Phorbol esters and D2-dopamine receptors

4-β-Phorbol-12,13-dibutyrate (PDBu), a powerful activator of protein kinase C (PKC), enhanced dopamine (DA) release evoked by electrical stimulation (1 Hz, 2 min) from the striatum and the prefrontal cortex of the rabbit. However, acetylcholine (ACh) release from the striatum (1 Hz, 2 min), was only enhanced slightly by PDBu. The increase in DA release induced by PDBu was reduced markedly at higher frequencies of stimulation. Sulpiride (10 μM) alone, a D2 DA-receptor antagonist, or combined with nomifensine (3 μM), a neuronal-uptake inhibitor, did not prevent PDBu-induced facilitation of DA release from prefrontal cortex or striatum. The D2 DA agonists (LY-171555, bromocriptine and apomorphine) inhibited in a concentration-dependent manner the stimulation-evoked overflow of DA and ACh from the striatum, and of DA from the prefrontal cortex. Pretreatment with PDBu antagonized the inhibitory effect of the three agonists on DA and ACh release. A reduction both in E(max) nd IC50 was observed in PDBu-treated slices. Removal of endogenous DA by pretreatment with reserpine and α-methyl-p-tyrosine, failed to prevent PDBu-induced antagonism of apomorphine effects on ACh release, indicating that the antagonism of agonist effects was not due to higher synaptic levels of endogenous DA. The inactive enantiomer of PDBu, 4-α-12,13-dibutyrate did not enhance DA release and failed to modify the effects of D2 agonists on DA release. In summary, if PDBu acts through activation of PKC, our results suggest that: 1) PKC can modulate the effects induced by activation of release-modulatory D2 DA receptors located on DA terminals and cholinergic neurons of the striatum and of D2 DA autoreceptors of the prefrontal cortex.
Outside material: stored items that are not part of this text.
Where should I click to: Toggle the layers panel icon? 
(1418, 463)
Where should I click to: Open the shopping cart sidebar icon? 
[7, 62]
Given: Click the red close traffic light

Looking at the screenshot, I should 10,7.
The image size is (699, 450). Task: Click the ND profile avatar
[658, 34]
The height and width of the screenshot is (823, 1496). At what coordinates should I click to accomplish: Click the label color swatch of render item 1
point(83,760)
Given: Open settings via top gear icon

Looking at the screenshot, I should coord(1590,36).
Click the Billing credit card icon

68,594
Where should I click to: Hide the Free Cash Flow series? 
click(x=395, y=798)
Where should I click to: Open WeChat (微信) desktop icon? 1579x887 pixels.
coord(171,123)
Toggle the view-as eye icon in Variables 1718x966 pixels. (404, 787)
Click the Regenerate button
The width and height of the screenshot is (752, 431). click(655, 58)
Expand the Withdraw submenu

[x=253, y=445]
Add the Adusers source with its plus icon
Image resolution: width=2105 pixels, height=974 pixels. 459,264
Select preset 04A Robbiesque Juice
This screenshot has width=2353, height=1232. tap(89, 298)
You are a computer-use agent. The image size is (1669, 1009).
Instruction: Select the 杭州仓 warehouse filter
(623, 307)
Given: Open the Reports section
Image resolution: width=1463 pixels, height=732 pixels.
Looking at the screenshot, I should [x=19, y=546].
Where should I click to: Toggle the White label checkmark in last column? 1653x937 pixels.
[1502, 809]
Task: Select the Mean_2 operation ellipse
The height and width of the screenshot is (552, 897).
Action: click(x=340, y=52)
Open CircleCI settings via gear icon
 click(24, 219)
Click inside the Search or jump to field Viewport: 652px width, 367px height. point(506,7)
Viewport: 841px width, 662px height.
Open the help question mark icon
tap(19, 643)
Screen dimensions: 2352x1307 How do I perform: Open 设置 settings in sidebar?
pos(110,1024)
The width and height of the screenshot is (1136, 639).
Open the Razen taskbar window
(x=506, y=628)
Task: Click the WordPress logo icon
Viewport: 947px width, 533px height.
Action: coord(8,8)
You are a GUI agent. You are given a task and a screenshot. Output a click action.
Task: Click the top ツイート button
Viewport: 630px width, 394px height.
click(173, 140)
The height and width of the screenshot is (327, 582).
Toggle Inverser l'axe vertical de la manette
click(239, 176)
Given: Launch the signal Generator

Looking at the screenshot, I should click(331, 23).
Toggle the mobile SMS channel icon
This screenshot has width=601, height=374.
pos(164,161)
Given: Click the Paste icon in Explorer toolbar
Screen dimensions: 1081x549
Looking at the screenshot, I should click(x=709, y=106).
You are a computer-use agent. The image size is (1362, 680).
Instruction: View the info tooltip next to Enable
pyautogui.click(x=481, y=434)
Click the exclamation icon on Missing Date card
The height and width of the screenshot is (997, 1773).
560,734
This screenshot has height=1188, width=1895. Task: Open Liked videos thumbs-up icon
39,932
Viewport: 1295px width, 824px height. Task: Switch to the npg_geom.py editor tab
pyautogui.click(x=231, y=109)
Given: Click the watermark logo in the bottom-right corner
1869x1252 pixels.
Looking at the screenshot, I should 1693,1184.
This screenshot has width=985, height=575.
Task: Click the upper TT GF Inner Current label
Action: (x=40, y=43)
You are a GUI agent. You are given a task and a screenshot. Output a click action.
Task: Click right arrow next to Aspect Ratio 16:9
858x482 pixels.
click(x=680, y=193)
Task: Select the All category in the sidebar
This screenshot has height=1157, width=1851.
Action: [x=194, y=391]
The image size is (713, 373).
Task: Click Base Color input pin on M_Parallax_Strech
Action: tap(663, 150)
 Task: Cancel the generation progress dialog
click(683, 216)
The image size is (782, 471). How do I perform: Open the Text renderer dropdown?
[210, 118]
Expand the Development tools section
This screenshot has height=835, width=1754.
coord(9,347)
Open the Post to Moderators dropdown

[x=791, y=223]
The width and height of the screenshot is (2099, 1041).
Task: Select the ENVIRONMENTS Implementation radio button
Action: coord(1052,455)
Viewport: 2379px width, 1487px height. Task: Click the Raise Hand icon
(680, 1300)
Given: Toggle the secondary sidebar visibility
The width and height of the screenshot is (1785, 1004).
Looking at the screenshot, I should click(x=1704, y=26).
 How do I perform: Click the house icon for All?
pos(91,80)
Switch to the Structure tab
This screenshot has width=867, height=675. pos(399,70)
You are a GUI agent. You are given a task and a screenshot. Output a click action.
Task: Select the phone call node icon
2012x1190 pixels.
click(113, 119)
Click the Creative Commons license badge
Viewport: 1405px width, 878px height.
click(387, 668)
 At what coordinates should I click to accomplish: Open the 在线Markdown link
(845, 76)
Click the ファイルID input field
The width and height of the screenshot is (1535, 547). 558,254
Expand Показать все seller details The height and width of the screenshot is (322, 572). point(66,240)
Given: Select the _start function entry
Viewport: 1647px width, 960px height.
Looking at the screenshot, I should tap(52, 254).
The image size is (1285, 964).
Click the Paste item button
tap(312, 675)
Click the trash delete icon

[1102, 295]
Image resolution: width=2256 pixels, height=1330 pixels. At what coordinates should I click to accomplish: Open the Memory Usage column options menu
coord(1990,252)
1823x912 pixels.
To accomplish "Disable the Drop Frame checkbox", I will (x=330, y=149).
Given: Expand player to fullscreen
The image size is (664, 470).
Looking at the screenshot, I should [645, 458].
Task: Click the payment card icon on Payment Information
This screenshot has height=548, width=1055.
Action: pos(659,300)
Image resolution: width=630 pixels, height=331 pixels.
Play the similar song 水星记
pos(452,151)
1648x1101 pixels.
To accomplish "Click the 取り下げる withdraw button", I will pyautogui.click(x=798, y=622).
A reduced number of membrane receptors or an uncoupling of these receptors could occur by PKC-mediated phosphorylation of D2 DA receptors; 2) activation of PKC enhances the evoked release of DA. This increase in release occurs independently of an effect on release-modulatory D2 DA receptors; 3) more rapid stimulation rates may lead to greater PKC activation reducing the facilitatory effect of PDBu on DA release; and 4) the functional status of a neuron may determine its PKC activity level which, in turn, determines the magnitude of PDBu effects. This may explain the magnitude of facilitation of release produced by PDBu: DA-prefrontal cortex > DA striatum > ACh striatum.